• _TASK PROMPT_:
Copy out the lines of the records below word for word, omitting the pictures.

(Text and item location entries)
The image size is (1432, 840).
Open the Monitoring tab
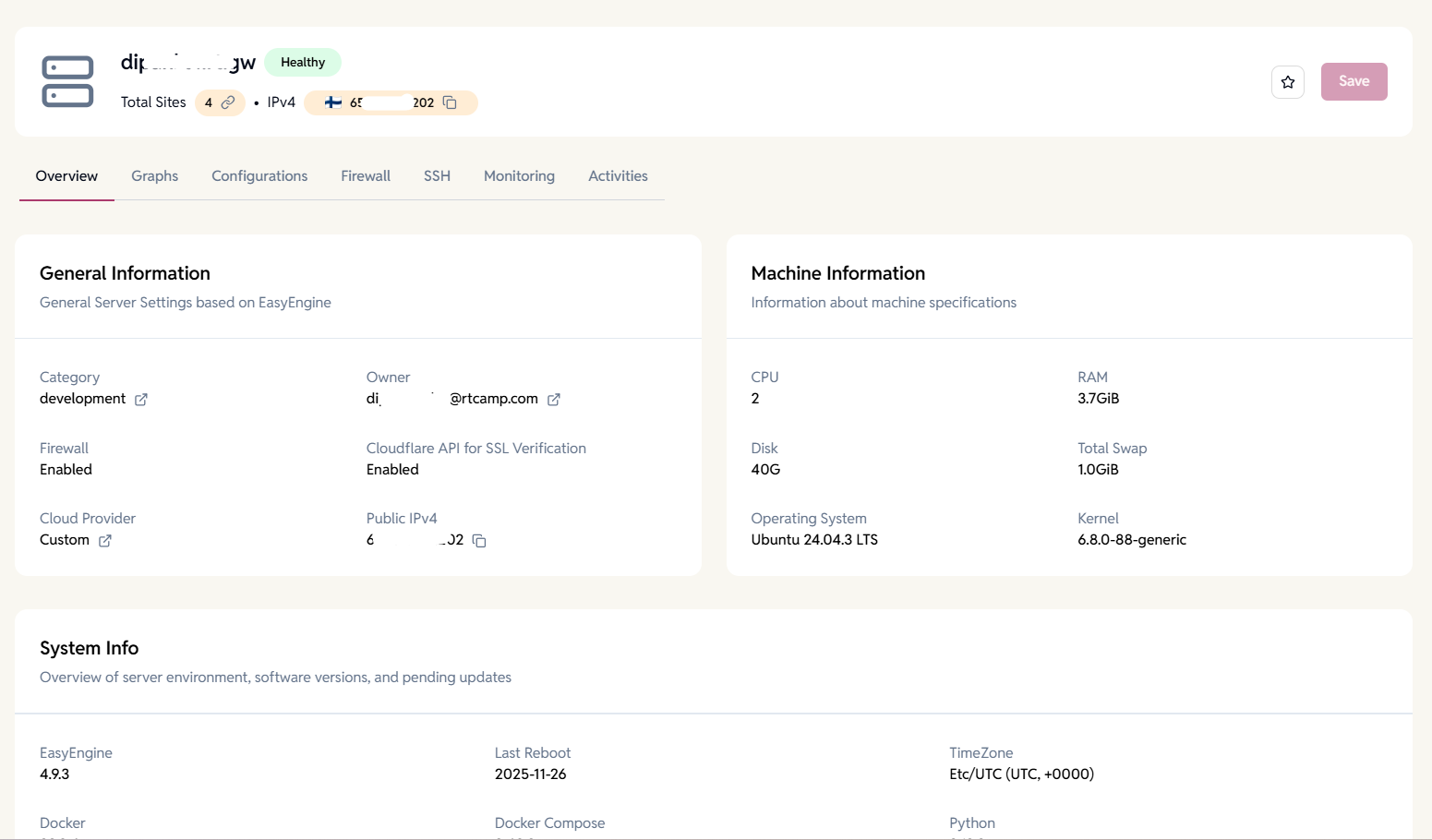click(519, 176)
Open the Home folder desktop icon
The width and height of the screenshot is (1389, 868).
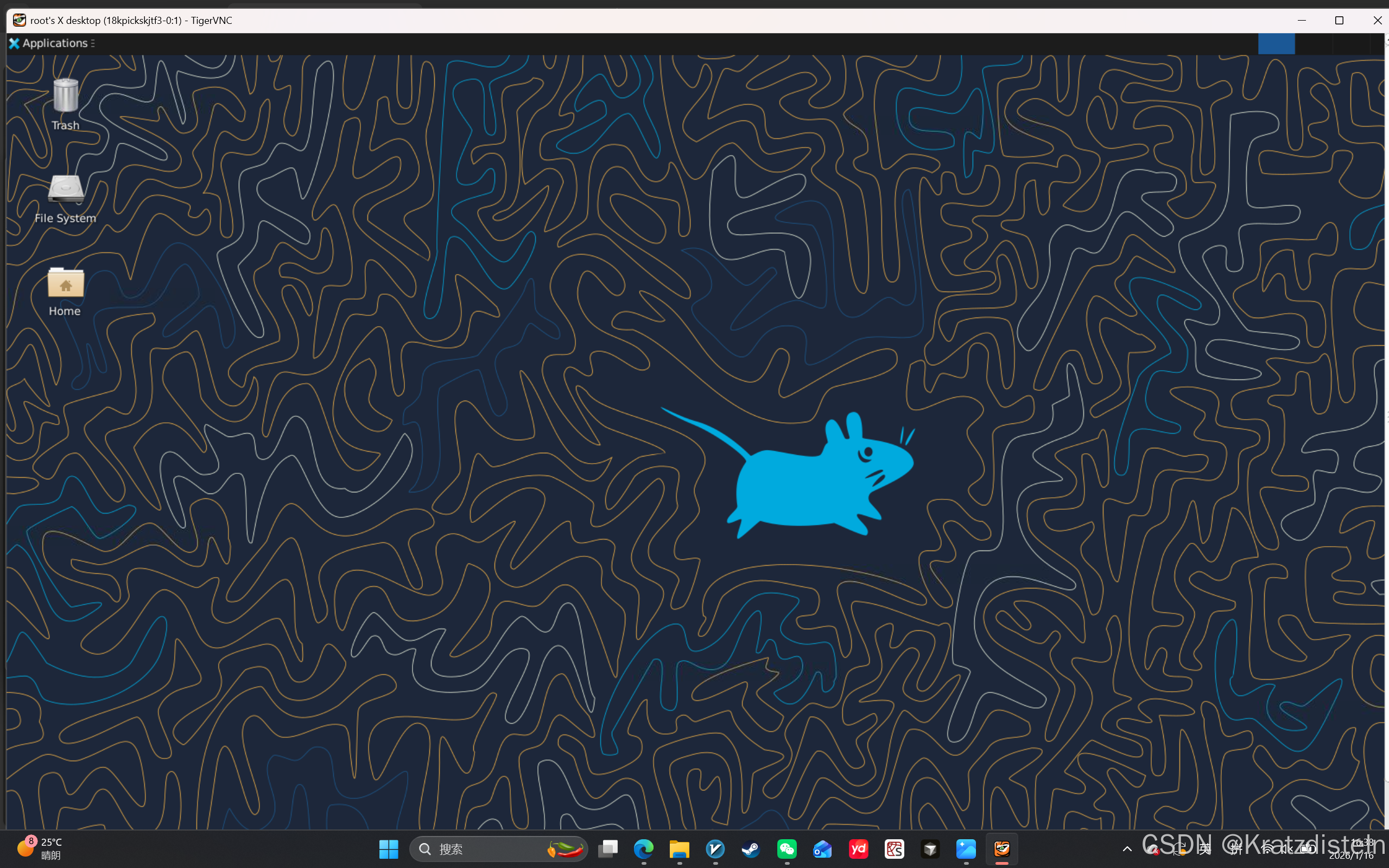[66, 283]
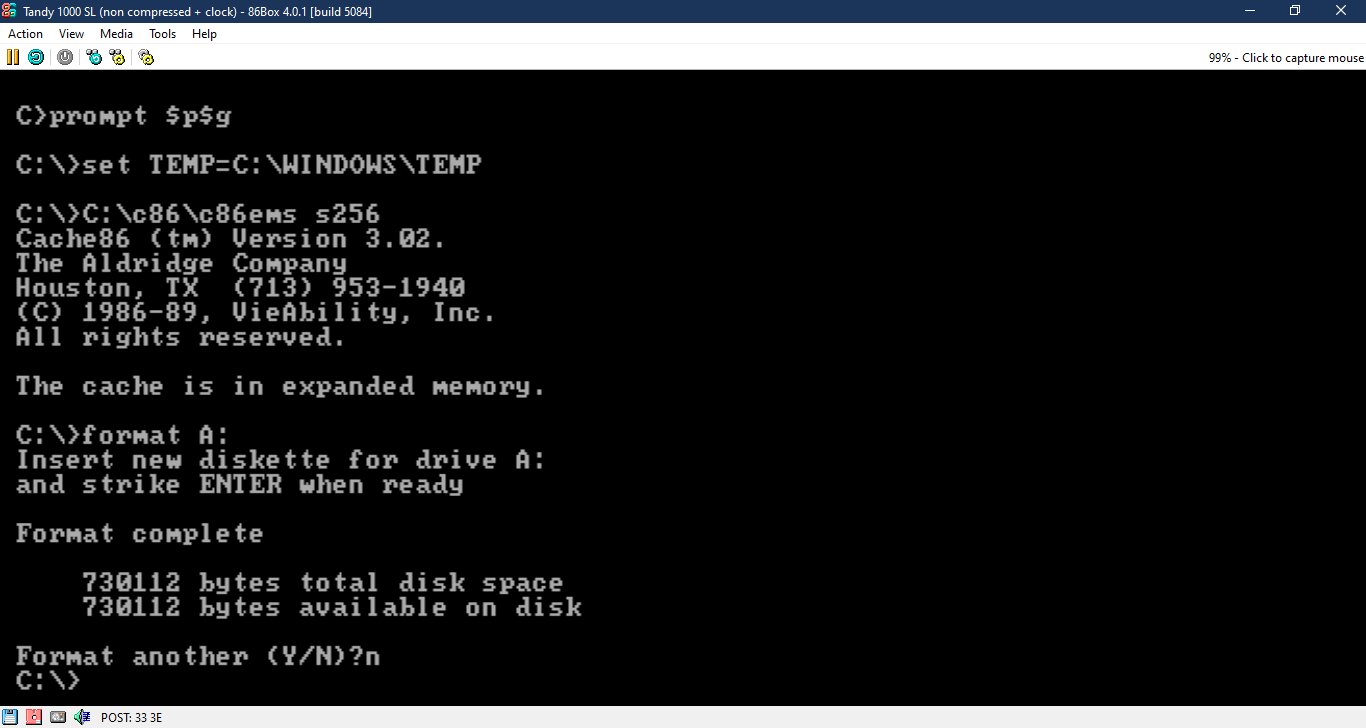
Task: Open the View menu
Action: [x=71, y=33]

• _ANSWER TO THE TASK_:
The image size is (1432, 840).
Open the Monitoring tab
click(519, 176)
Open the Home folder desktop icon
The width and height of the screenshot is (1389, 868).
[66, 283]
Task: Open the View menu
Action: [x=71, y=33]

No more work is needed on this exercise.